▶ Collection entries
▬▬▬
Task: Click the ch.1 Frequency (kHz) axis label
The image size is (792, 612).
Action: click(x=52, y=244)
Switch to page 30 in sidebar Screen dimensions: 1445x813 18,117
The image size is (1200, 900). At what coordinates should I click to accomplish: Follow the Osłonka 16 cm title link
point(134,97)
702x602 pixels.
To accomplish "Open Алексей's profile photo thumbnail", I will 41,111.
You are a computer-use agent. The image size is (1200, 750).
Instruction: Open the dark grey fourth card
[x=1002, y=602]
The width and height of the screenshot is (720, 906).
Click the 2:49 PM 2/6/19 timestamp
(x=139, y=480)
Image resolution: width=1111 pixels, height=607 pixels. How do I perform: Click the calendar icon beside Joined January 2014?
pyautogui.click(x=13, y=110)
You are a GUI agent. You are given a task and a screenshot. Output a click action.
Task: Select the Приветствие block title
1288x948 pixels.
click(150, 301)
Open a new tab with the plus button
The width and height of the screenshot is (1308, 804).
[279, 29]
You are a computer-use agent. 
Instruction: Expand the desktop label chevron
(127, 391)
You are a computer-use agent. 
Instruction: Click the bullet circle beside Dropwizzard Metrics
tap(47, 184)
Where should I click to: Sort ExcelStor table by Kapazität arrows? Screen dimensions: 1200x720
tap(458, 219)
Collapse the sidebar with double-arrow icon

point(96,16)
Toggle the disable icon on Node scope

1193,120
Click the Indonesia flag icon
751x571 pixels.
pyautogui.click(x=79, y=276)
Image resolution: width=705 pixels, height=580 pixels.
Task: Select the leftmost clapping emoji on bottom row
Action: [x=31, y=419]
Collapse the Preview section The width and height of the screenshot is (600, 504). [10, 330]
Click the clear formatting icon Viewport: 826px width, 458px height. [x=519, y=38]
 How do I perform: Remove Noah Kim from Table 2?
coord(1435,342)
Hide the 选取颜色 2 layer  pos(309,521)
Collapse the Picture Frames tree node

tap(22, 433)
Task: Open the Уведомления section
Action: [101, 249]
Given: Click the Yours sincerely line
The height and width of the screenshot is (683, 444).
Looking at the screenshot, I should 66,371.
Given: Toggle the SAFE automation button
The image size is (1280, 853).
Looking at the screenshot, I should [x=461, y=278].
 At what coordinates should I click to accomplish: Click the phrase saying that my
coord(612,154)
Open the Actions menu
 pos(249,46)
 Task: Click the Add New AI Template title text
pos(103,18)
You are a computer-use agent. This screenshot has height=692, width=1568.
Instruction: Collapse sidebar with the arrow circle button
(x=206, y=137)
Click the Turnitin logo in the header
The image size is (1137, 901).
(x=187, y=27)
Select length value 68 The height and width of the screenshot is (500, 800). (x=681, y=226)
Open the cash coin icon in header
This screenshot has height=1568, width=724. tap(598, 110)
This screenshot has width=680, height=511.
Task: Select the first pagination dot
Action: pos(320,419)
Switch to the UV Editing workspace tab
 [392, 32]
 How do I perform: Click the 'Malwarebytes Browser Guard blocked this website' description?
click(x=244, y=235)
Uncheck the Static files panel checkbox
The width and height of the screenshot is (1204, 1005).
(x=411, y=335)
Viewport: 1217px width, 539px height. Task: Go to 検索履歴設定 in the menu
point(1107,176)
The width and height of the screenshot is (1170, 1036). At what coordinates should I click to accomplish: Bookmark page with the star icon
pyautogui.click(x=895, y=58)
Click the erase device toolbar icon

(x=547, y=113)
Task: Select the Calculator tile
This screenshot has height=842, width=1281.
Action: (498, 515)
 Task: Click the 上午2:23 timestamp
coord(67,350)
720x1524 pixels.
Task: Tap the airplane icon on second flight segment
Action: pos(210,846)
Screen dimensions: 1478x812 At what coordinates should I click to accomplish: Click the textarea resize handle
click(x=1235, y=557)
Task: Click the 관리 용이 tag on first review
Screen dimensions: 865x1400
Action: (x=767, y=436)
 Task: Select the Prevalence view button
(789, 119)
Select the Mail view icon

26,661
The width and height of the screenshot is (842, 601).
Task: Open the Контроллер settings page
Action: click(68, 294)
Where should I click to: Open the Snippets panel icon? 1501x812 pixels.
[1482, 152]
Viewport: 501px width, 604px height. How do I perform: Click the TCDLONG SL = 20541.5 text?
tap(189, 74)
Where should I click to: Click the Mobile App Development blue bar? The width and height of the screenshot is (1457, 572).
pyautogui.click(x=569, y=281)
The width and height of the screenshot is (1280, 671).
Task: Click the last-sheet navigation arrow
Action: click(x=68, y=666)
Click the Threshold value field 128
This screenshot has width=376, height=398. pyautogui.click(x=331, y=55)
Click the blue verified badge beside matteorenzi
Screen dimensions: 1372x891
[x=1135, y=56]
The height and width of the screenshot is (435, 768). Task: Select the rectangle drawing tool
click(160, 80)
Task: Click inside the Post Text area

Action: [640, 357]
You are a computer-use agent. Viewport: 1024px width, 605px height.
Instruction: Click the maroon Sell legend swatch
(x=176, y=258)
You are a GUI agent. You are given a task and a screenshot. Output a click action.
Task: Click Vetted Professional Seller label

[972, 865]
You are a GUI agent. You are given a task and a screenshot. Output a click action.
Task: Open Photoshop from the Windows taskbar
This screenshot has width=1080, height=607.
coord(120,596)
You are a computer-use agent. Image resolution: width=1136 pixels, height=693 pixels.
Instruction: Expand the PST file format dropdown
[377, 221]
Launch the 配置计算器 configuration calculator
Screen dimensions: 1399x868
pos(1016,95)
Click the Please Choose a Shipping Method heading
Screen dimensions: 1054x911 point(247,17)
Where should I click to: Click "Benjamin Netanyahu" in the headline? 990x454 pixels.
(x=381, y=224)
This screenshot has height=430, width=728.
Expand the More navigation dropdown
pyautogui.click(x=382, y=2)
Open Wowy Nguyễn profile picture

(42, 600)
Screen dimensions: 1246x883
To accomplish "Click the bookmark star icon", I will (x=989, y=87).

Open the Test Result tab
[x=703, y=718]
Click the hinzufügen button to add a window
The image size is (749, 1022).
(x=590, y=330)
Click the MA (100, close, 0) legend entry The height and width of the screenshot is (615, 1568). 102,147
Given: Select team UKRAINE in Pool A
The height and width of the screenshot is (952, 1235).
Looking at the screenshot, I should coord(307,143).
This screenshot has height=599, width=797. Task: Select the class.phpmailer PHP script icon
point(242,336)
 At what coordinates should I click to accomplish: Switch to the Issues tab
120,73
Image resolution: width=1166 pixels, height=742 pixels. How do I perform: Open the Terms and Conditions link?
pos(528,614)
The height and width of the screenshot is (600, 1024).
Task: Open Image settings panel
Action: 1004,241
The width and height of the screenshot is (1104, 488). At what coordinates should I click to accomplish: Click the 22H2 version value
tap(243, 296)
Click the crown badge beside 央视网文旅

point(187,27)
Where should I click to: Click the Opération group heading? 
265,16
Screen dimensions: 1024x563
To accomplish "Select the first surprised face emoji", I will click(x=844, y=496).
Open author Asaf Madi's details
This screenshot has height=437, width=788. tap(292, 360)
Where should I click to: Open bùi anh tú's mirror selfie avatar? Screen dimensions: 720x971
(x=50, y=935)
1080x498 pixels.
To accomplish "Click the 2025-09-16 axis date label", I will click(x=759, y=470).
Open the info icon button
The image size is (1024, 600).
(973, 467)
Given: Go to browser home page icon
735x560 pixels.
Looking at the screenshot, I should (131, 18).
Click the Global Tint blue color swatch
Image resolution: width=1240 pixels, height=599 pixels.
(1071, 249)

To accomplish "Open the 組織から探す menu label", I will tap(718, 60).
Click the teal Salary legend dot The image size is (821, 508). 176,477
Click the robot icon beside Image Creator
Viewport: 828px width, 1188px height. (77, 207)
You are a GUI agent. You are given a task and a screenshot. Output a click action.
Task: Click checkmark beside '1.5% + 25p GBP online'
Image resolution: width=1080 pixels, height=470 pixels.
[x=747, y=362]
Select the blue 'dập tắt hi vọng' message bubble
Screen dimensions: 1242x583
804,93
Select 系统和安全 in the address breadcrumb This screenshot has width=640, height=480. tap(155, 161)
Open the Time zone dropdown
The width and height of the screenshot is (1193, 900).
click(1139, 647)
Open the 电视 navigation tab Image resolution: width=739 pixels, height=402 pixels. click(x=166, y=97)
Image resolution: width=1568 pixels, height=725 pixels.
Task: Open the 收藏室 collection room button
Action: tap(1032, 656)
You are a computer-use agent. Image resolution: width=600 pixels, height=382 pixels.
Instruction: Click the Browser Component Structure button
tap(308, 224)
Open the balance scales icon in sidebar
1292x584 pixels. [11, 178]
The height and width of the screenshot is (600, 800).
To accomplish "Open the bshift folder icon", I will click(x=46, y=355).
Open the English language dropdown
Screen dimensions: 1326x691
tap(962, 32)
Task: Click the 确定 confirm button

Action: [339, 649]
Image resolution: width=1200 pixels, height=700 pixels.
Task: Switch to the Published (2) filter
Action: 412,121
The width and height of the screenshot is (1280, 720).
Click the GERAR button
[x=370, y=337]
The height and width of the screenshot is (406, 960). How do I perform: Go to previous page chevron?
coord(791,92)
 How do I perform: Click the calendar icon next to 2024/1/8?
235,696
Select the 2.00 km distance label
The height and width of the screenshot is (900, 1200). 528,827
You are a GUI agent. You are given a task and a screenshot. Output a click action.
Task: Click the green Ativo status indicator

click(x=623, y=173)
▬▬▬
▶ Problem to work on
Print the first line of the records above and each line after it, exactly, through the line with "Given: Click the Yours sincerely line".

▶ Expected answer
Task: Click the ch.1 Frequency (kHz) axis label
The image size is (792, 612).
Action: click(x=52, y=244)
Switch to page 30 in sidebar Screen dimensions: 1445x813 18,117
The image size is (1200, 900). At what coordinates should I click to accomplish: Follow the Osłonka 16 cm title link
point(134,97)
702x602 pixels.
To accomplish "Open Алексей's profile photo thumbnail", I will 41,111.
You are a computer-use agent. The image size is (1200, 750).
Instruction: Open the dark grey fourth card
[x=1002, y=602]
The width and height of the screenshot is (720, 906).
Click the 2:49 PM 2/6/19 timestamp
(x=139, y=480)
Image resolution: width=1111 pixels, height=607 pixels. How do I perform: Click the calendar icon beside Joined January 2014?
pyautogui.click(x=13, y=110)
You are a GUI agent. You are given a task and a screenshot. Output a click action.
Task: Select the Приветствие block title
1288x948 pixels.
click(150, 301)
Open a new tab with the plus button
The width and height of the screenshot is (1308, 804).
[279, 29]
You are a computer-use agent. 
Instruction: Expand the desktop label chevron
(127, 391)
You are a computer-use agent. 
Instruction: Click the bullet circle beside Dropwizzard Metrics
tap(47, 184)
Where should I click to: Sort ExcelStor table by Kapazität arrows? Screen dimensions: 1200x720
tap(458, 219)
Collapse the sidebar with double-arrow icon

point(96,16)
Toggle the disable icon on Node scope

1193,120
Click the Indonesia flag icon
751x571 pixels.
pyautogui.click(x=79, y=276)
Image resolution: width=705 pixels, height=580 pixels.
Task: Select the leftmost clapping emoji on bottom row
Action: [x=31, y=419]
Collapse the Preview section The width and height of the screenshot is (600, 504). [10, 330]
Click the clear formatting icon Viewport: 826px width, 458px height. [x=519, y=38]
 How do I perform: Remove Noah Kim from Table 2?
coord(1435,342)
Hide the 选取颜色 2 layer  pos(309,521)
Collapse the Picture Frames tree node

tap(22, 433)
Task: Open the Уведомления section
Action: [101, 249]
Given: Click the Yours sincerely line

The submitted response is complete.